The race for Africa’s vast reserves of critical minerals, essential for the production of electric vehicles or renewable energy, has become a major geopolitical battleground between the United States and China.
With the demand for minerals such as cobalt, lithium, and nickel surging, China has solidified its dominance over Africa’s mining sector through strategic investments and infrastructure deals. China’s Belt and Road Initiative (BRI) has been a key driver, offering African nations infrastructure in exchange for mining rights. Notably, Chinese firms have gained significant control over cobalt production in the Democratic Republic of Congo (DRC), which supplies nearly 70% of the rare metal globally. In addition to raw material acquisition, China has also established itself as the leading processor of critical minerals, refining African resources and securing a key position in the global supply chain.
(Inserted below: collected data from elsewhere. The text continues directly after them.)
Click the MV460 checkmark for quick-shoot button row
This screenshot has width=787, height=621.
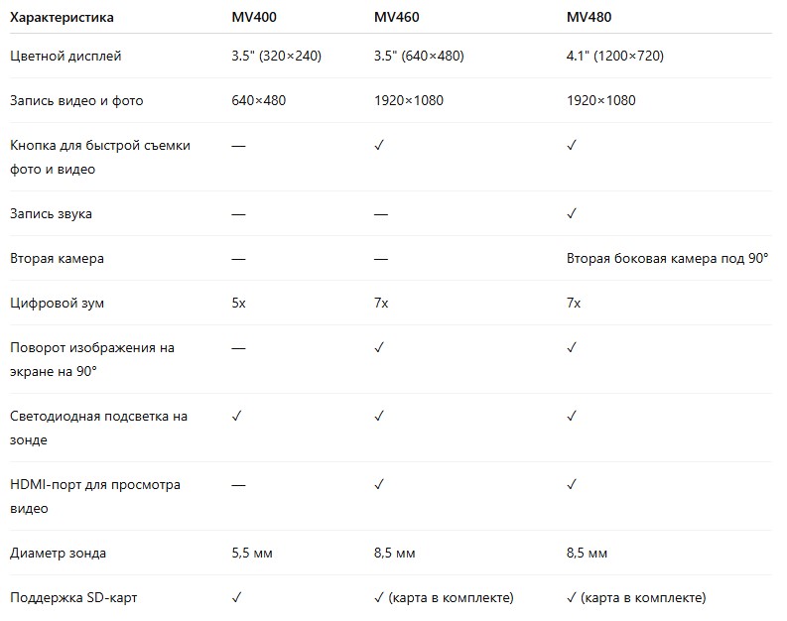coord(379,145)
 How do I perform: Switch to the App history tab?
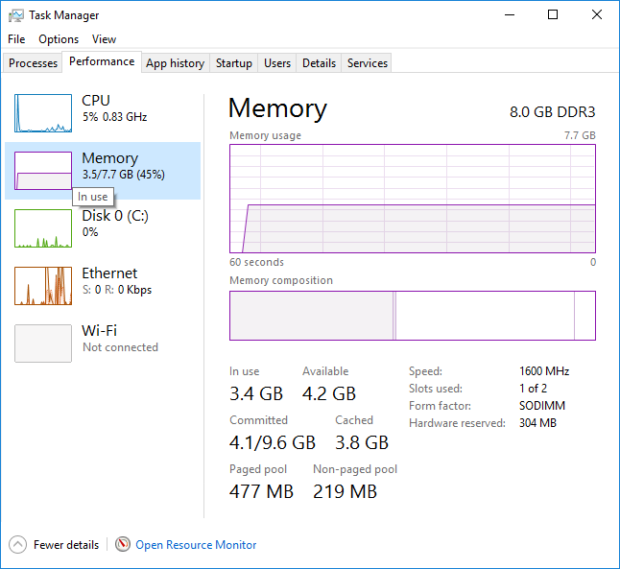pyautogui.click(x=175, y=63)
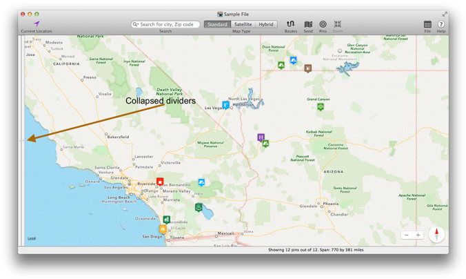Click the city or Zip code search field

(x=169, y=24)
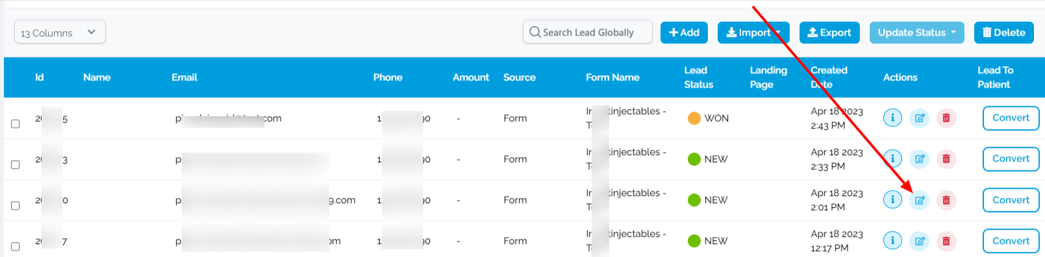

Meanwhile, the United States, despite efforts to counter China’s influence, faces considerable challenges. U.S. companies rely on private sector investments, which often struggle to match China’s state-backed financing. Moreover, China’s long-term relationships with African governments and its control over mining operations have made it difficult for the U.S. to gain a foothold. While the U.S. has made some strides with initiatives like the Lobito Corridor Project and the U.S.-Africa Leaders Summit, it still lags behind China, which continues to expand its investments across the continent.
According to Aly-Khan Satchu, geo-economic analyst specializing in sub-Saharan Africa, compared with its competitors, China had taken such a forward-leaning posture in mining and critical mineral acquisitions in Africa that “soon it will be so far ahead of the curve, its competitors will have lost sight of it.” As the demand for critical minerals intensifies, the competition between the two powers is expected to escalate, with Africa’s role in shaping global supply chains becoming more crucial.